We cannot fulfill our individual potentialities without fitting our activity into the activity of those around us. We must find 'roles' or 'jobs' to fill. It is perhaps impossible to escape 'society' all together. 


But the roles available in a community are finite, and are not constructed, generally, with the purposes of makes individuals happy, but with the collective project of that society.


In good socities the pursuit of the collective goal does produce roles and occupations that are good for the individuals as well.


But more often than not there seem to be a lot of bad jobs. 


This means that my growth is predicated upon a certain amount of systemic social violence. I read Zizek's Violence in 2011. I suspect I still am carrying something from it.


The other two pieces of writing are both on R.D. Laing and esoteric writing. I recently finished reading Laing's The Divided Self and was delighted. What a wonderful book. What a wonderful thinker. I really enjoy his writing for its humor, clarity, and frankness. He has a pithy way of putting dilemmas. I haven't spent much time with his poetry, but some. 

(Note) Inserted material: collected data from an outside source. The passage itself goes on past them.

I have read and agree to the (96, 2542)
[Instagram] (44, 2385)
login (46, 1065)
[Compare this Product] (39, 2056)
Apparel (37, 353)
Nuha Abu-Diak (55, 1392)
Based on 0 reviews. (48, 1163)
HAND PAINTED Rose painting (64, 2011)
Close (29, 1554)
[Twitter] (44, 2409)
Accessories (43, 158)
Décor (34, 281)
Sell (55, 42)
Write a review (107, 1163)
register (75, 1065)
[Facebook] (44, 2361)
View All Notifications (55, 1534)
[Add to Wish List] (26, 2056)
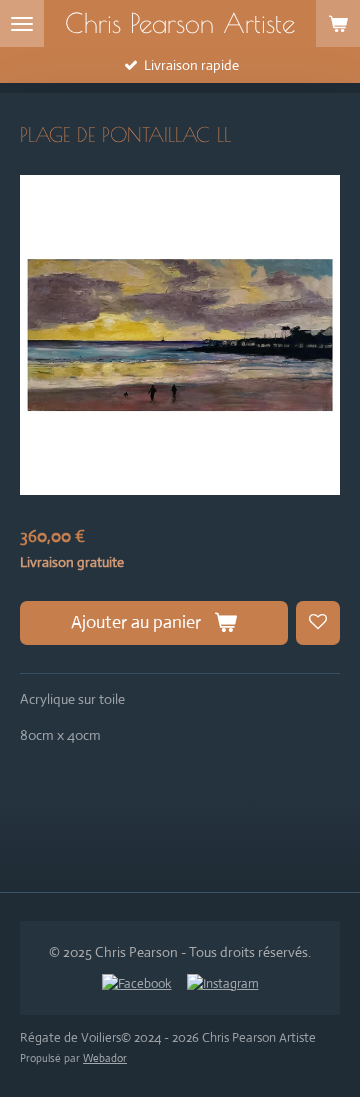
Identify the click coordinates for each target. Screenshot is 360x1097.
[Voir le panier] (338, 23)
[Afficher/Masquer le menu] (22, 23)
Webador (105, 1058)
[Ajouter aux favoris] (318, 623)
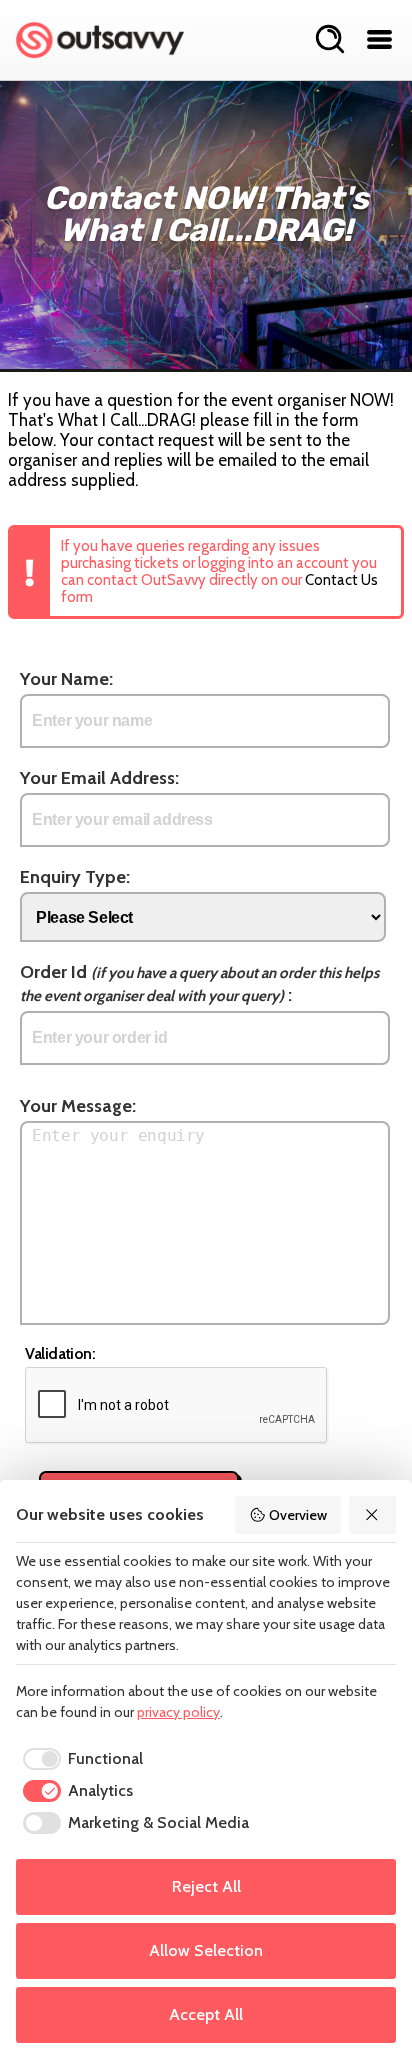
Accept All (206, 2014)
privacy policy (178, 1712)
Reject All (206, 1886)
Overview (298, 1515)
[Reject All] (373, 1515)
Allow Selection (206, 1950)
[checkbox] (79, 1759)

The more I think about it the more it makes sense to connect esoteric writing and the problem of 'mental illness'. Esoteric writing refers to a complex rhetorical and philosophical practice used in the construction of philosophical (or controversial) texts in politically persecutory environments. Writers will have to seemingly outwardly conform by producing an 'exoteric' or surface argument of a book. At a deeper level, however, they are making perhaps more subversive or philosophically rich arguments in an 'esoteric'. 

 

The problem of esotericismis the problem of managing the relation between surface and depth in the necessarily double life of a human. 

 

I am me and the part that I am playing. 

 

I am Riley-being-a-therapist. Me and the role both are and aren't being something different. I am the role. I do not exist without roles. Yet I have persisted in spite of roles, implying that I am something more than the roles. 

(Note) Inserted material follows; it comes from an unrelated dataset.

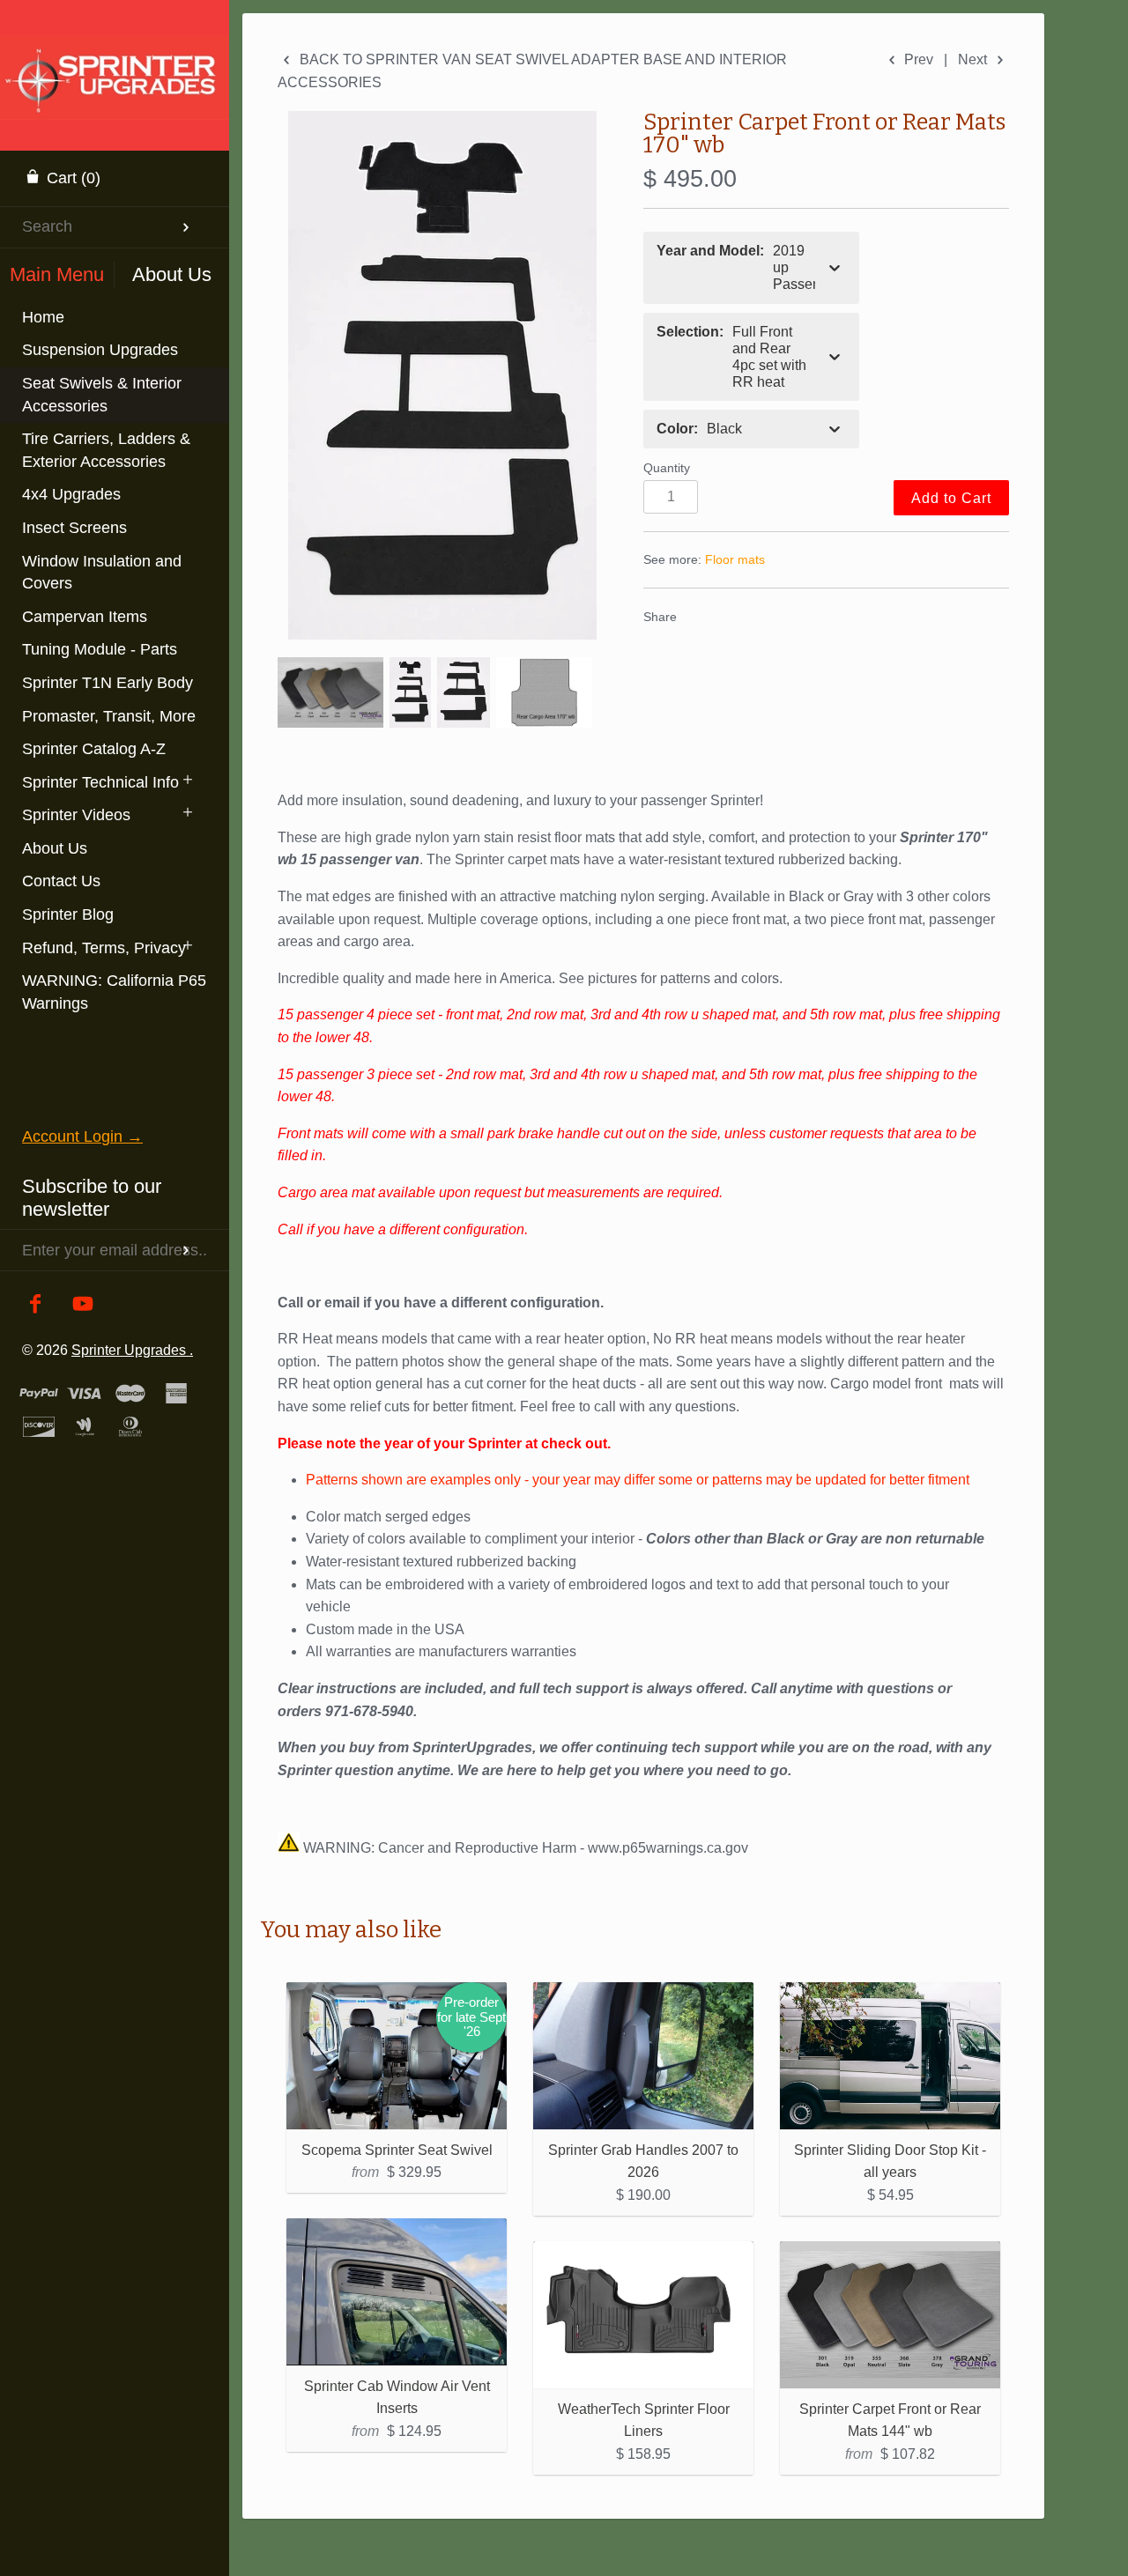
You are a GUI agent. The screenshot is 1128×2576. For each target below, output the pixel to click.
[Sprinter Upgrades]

What is this pretense that is necessary to human life? Why do we have to show that we know what we are doing. Part of being competent is being able to put on the performance of competence. The difference between being and seeming is so difficult for us.

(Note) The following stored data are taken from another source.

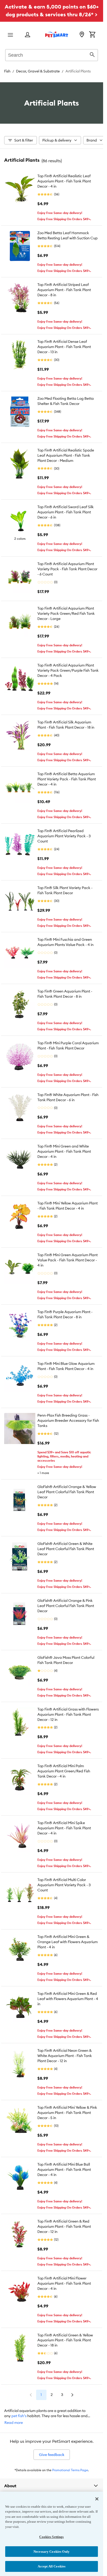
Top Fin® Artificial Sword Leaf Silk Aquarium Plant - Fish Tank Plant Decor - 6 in (65, 512)
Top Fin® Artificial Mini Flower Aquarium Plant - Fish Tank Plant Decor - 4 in (64, 2283)
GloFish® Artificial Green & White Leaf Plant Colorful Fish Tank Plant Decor (65, 1548)
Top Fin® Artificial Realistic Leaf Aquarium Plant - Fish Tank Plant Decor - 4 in (64, 181)
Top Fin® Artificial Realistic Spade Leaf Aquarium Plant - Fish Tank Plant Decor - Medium (65, 455)
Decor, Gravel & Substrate (38, 71)
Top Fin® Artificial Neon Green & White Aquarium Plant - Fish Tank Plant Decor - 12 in (64, 2055)
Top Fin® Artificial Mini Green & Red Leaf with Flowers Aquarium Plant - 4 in (67, 1998)
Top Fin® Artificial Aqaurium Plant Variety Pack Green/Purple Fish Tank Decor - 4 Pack (68, 670)
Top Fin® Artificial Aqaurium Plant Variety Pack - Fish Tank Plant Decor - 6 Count (67, 568)
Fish (7, 71)
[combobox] (51, 54)
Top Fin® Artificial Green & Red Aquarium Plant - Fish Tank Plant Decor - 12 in (64, 2226)
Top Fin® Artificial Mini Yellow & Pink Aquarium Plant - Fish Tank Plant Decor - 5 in (67, 2112)
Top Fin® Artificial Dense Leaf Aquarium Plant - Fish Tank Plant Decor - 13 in (64, 346)
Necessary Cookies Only (52, 2551)
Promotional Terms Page (70, 2470)
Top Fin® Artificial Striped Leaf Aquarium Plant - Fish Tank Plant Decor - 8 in (64, 289)
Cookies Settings (51, 2537)
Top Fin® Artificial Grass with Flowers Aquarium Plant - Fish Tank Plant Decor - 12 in (68, 1714)
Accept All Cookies (51, 2566)
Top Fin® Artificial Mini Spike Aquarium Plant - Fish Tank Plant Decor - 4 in (64, 1827)
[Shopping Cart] (92, 35)
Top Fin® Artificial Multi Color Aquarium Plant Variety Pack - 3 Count (64, 1884)
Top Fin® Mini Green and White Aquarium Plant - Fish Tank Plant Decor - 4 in (64, 1151)
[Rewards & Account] (27, 35)
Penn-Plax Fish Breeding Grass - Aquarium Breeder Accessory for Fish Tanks (68, 1420)
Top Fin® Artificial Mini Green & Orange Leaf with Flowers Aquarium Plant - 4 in (67, 1941)
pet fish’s (18, 2416)
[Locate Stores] (82, 35)
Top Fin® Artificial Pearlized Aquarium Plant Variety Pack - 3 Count (64, 835)
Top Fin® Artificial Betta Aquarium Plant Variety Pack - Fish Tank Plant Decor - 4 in (66, 779)
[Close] (97, 2499)
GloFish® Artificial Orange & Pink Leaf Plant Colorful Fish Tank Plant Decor (65, 1605)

Sometimes we feel the gap between ourselves and our role so violently. I love and hate the joke about an employee at Wal-Mart or somewhere similar taking off their name tag and fighting a customer that was being insulting. "I don't care about this job enough to not..." In a moment like that the being has erupted through its part in the action of that moment. 


"Yeah we're gonna need to ad lib this, this can't go down this way." Because there always scripts to get us through a moment. But the script does not necessarily give life.


I learned from Laing and others that there is a phenomenon within the world of schizophrenia referred to by clinicians as 'double bookkeeping'. Someone struggling with psychosis may have a good idea of what the 'external' world expects of them (how to behave in a store, etc), and they also answer to a different world, an 'inner' world in which the signs and symbols of meaning don't follow the same rules. They answer to a more exacting order. Double bookkeeping is meant to describe the phenomenon of individuals experiencing psychosis keeping track of both of these layers: surface and depth; inner and outer.


Esoteric writing is double bookkeeping that is necessary for the philosophical life, in the fullest sense.


My lasagna is ready and I'm tired. Goodbye.